I had one tiff image that wouldn't OCR and it took me QUITE a long time of trial and error to figure out why this one file wouldn't OCR and other seemingly identical ones would When calling tesseract(.exe) directly: the image is correctly OCR'ed.

Tess4J should either throw an exception or do the OCR.

Minimum SSCCE

import net.sourceforge.tess4j.ITesseract;
import net.sourceforge.tess4j.Tesseract;

import javax.imageio.ImageIO;
import javax.imageio.ImageReader;
import javax.imageio.stream.ImageInputStream;
import java.awt.*;
import java.awt.image.BufferedImage;
import java.io.IOException;
import java.io.UncheckedIOException;
import java.nio.file.Files;
import java.nio.file.Path;
import java.util.Objects;

public class Tess4JTransparentTiffErrPOC {

    private static final String PATH_TO_TESS_DATA = "c:\\opt\\lib\\tessdata-4.1.0";
    private static final Path transparencyTiff = Path.of(Objects.requireNonNull(System.getenv("USERPROFILE"))).resolve("Desktop")
            .resolve("wikipedia_bio_margret_ives_abbot.tiff");

    public static void main(String[] args)  {

        ITesseract instance = new Tesseract();
        instance.setDatapath(PATH_TO_TESS_DATA);

        try {
            String result = instance.doOCR(transparencyTiff.toFile());
            System.out.printf("Unmodified input OCR is length %d:%n", result.length());
            System.out.println(result);

            //now flatten the image
            BufferedImage img = flattenImage(transparencyTiff);

            result = instance.doOCR(img);
            System.out.printf("Flattened input OCR is length %d:%n", result.length());
            System.out.println(result);
        } catch (Exception e) {
            e.printStackTrace();
        }
    }

    /** @noinspection SameParameterValue*/
    private static BufferedImage flattenImage(Path path) {
        final ImageReader imageReader = ImageIO.getImageReadersBySuffix("tiff").next();
        try (ImageInputStream is = ImageIO.createImageInputStream(Files.newInputStream(path))) {
            imageReader.setInput(is);
            final BufferedImage pageImage = imageReader.read(0);
            final BufferedImage flattened = new BufferedImage(pageImage.getWidth(), pageImage.getHeight(), BufferedImage.TYPE_INT_RGB);
            Graphics2D graphics = flattened.createGraphics();
            graphics.setColor(Color.WHITE);
            graphics.fillRect(0, 0, flattened.getWidth(), flattened.getHeight());
            graphics.drawImage(pageImage, 0, 0, null);
            graphics.dispose();
            return flattened;
        } catch (IOException ioe) {
            throw new UncheckedIOException(ioe);
        }
    }
}

wikipedia_bio_margret_ives_abbot.tiff.gz

nguyenq commented 1 year ago

You'd need to preprocess such images. We applied the monochrome filter in VietOCR, which uses Tess4J, and were able to get the OCR text.

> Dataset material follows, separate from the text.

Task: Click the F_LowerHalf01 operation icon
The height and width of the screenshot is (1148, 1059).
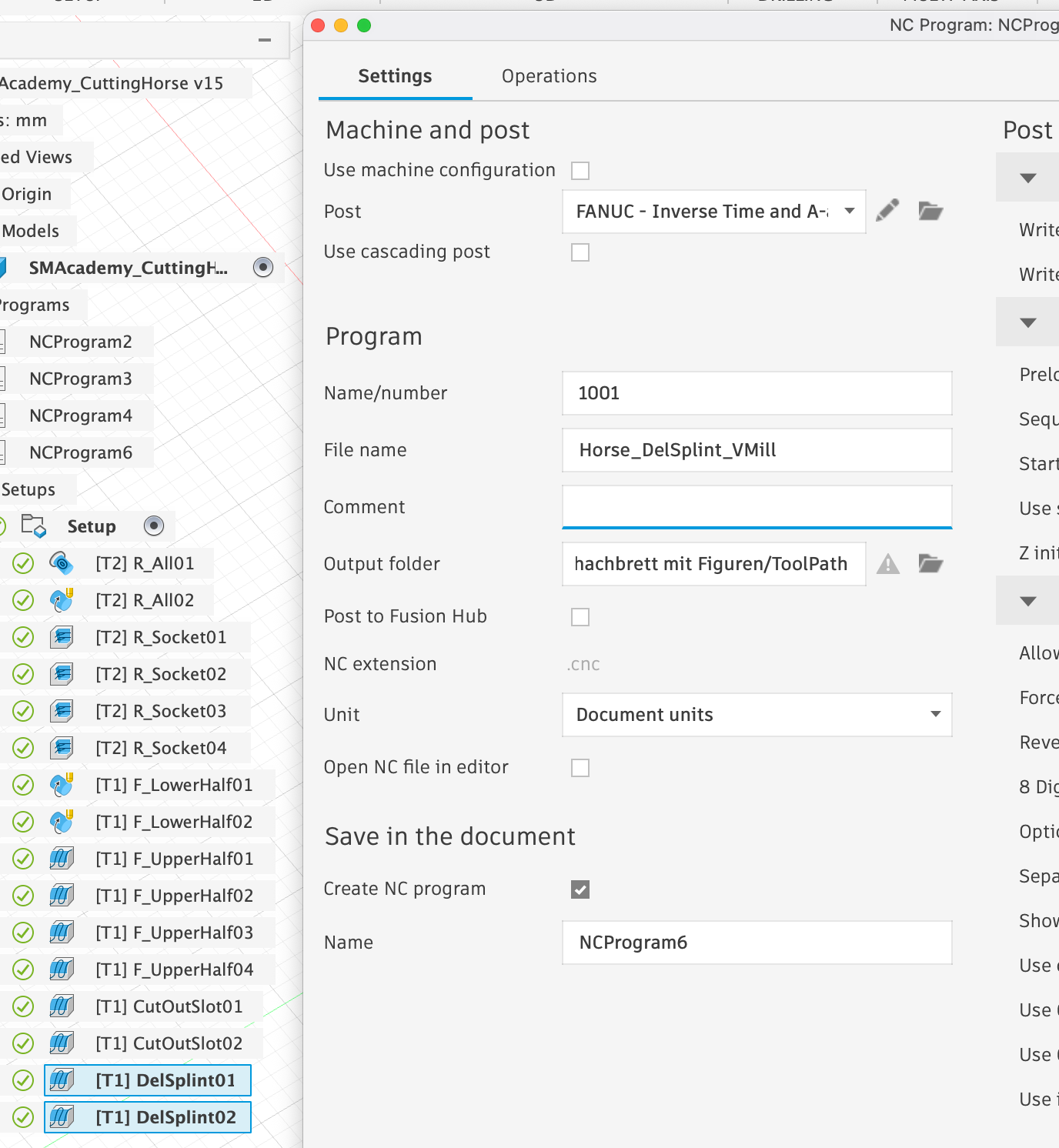Action: click(x=62, y=785)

waljohn commented 1 year ago

In the example, flattenImage basically "preprocesses" the image.

Without performing that operation: VietOCR also fails to produce any OCR text

So I believe that behavior is exhibiting the same bug

nguyenq commented 1 year ago

Since Tesseract probably has this preprocessing step when reading an image, you'll need to do the same in your Java code as Tess4J wrapper does not include any image preprocessing; it only reads and sends image data to the engine.

nguyenq commented 1 year ago

https://github.com/tesseract-ocr/tessdoc/blob/main/ImproveQuality.md#transparency--alpha-channel

waljohn commented 1 year ago

That's for version 3.

This is version 5.

https://github.com/nguyenq/tess4j/tree/master/src/main/resources/win32-x86-64

nguyenq commented 1 year ago

@waljohn Please submit a PR.

nguyenq commented 3 months ago

We may need to debug and trace through the native code to determine what preprocessing is performed for this kind of image.

nguyenq commented 3 months ago

@waljohn This issue is identical as https://github.com/nguyenq/tess4j/issues/264, we found out.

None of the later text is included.